◆ **Task description**
Transcribe exactly, and only, the lines running from the one with "This screenshot has" to the end of the entries below, both included, without any pictures.

::: Extracted material

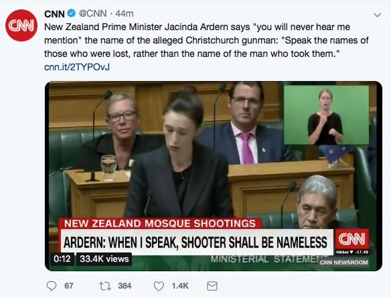Retweet this CNN tweet

point(105,286)
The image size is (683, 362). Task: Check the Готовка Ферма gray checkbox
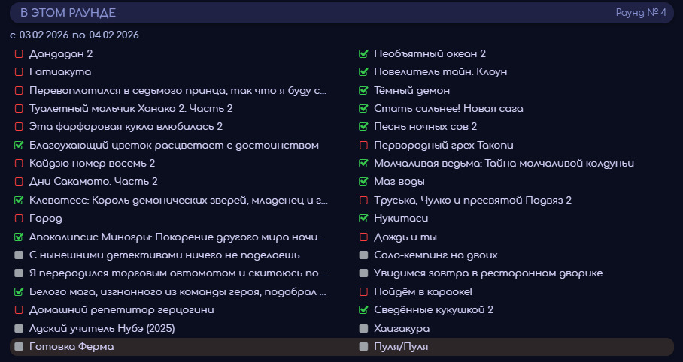[19, 347]
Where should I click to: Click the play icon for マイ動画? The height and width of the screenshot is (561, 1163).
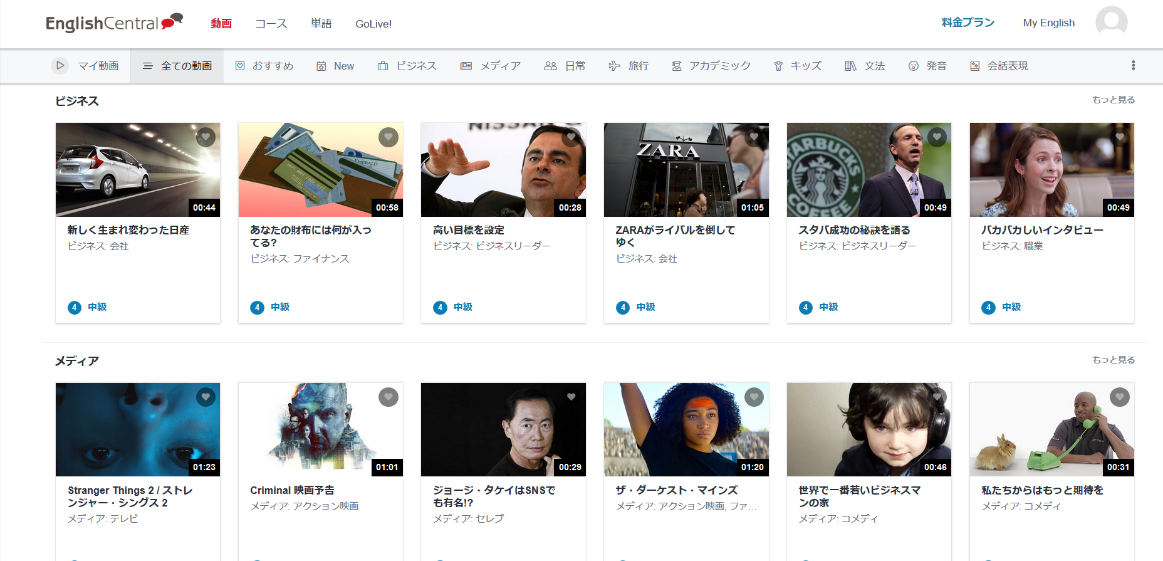(x=60, y=66)
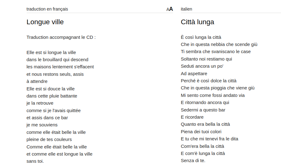Image resolution: width=281 pixels, height=168 pixels.
Task: Click the lyric 'dans le brouillard qui descend'
Action: [x=57, y=60]
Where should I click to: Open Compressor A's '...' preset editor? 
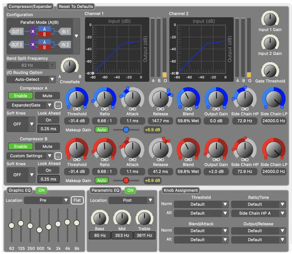coord(58,105)
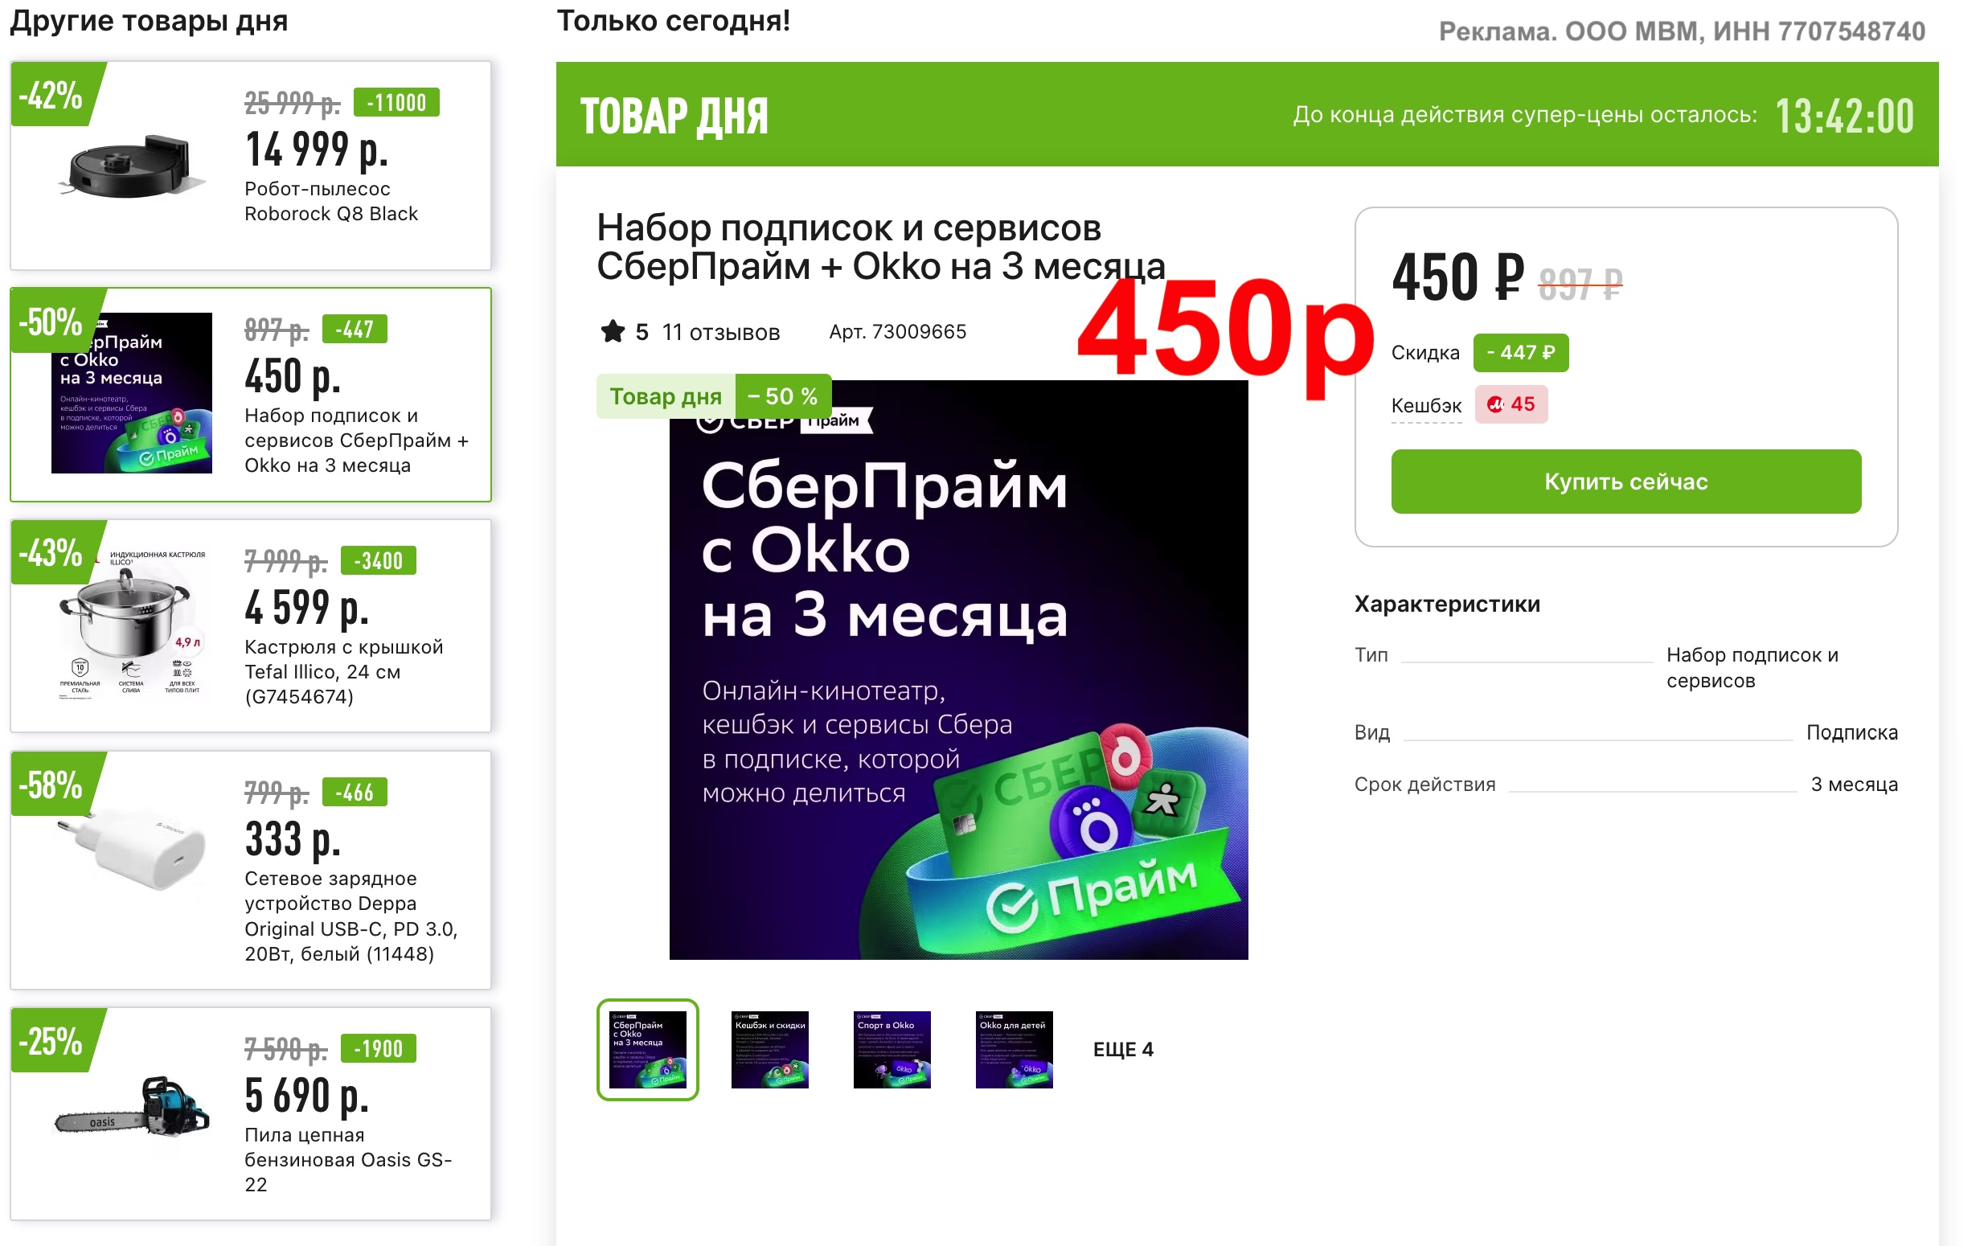The image size is (1984, 1246).
Task: Open the Roborock Q8 Black vacuum image
Action: click(x=131, y=167)
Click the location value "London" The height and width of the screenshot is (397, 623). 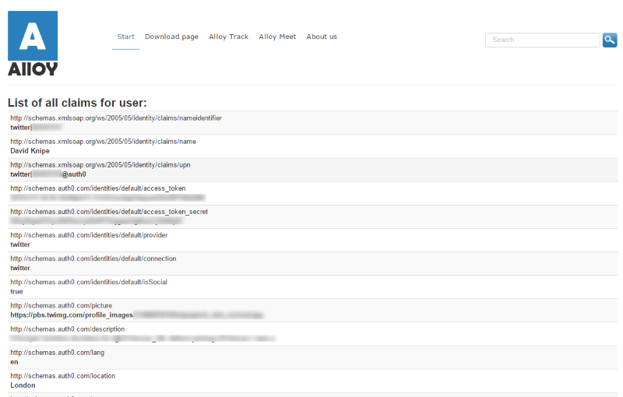click(x=23, y=385)
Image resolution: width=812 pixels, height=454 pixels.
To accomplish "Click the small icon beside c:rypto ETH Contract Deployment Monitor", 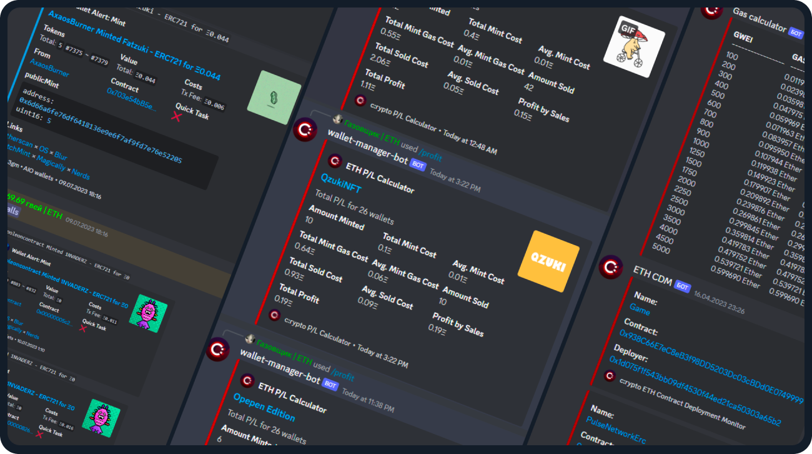I will 610,376.
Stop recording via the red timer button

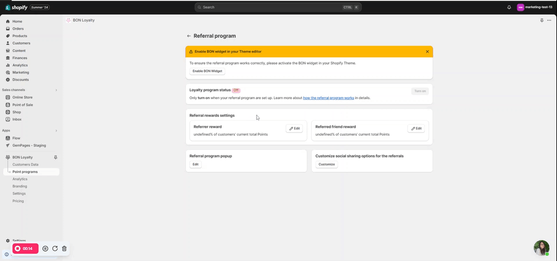pos(25,248)
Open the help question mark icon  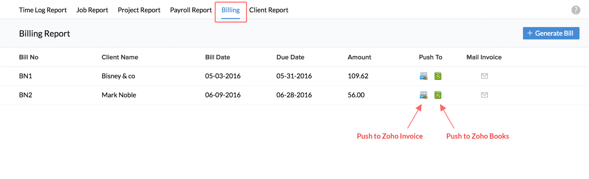pyautogui.click(x=576, y=10)
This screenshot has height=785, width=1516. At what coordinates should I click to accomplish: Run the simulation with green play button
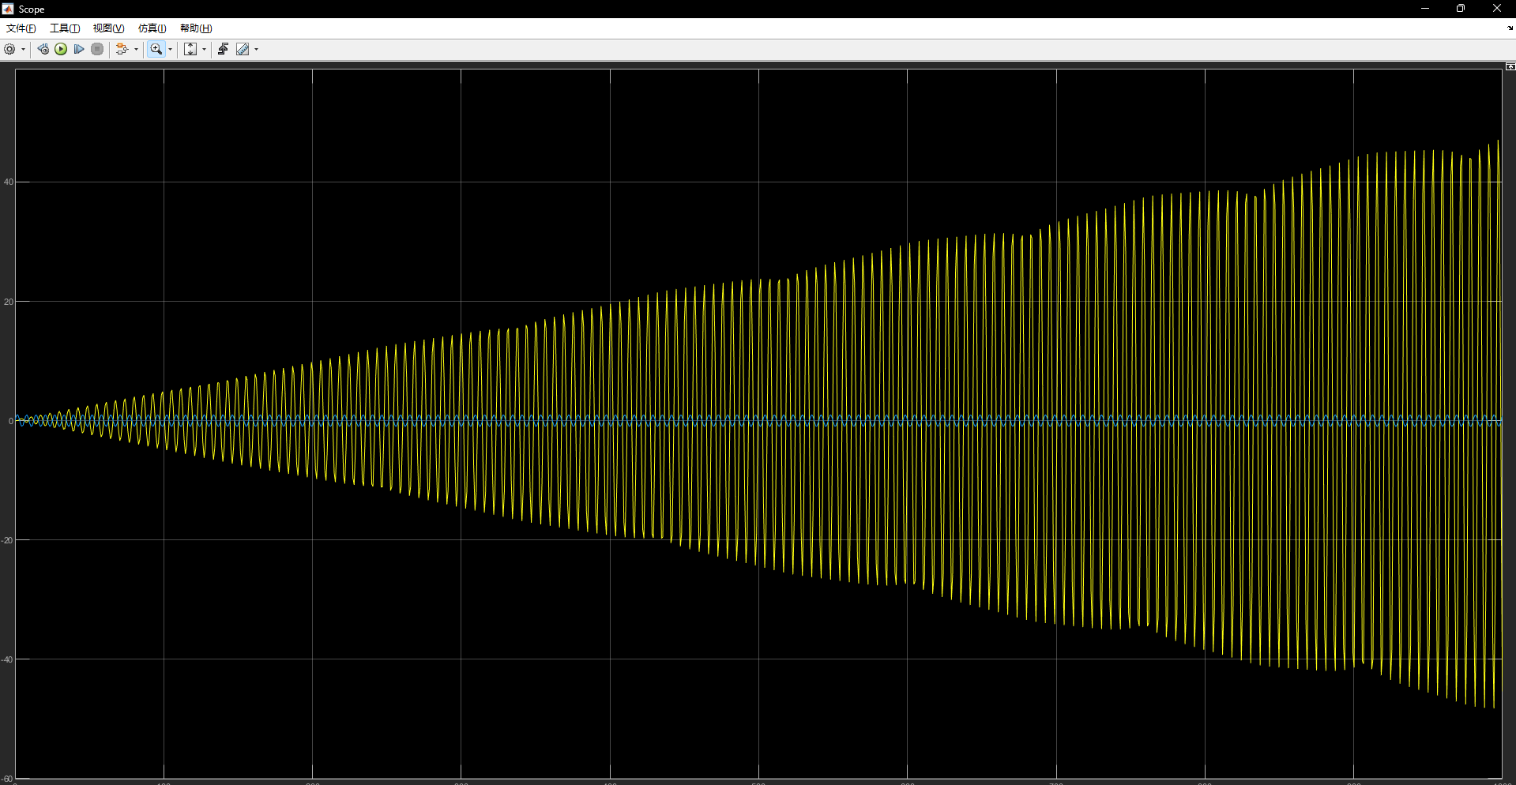pyautogui.click(x=61, y=49)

::::::

◆ **Result for this task**
This screenshot has height=785, width=1516. At what coordinates should I click to accomplish: Run the simulation with green play button
pyautogui.click(x=61, y=49)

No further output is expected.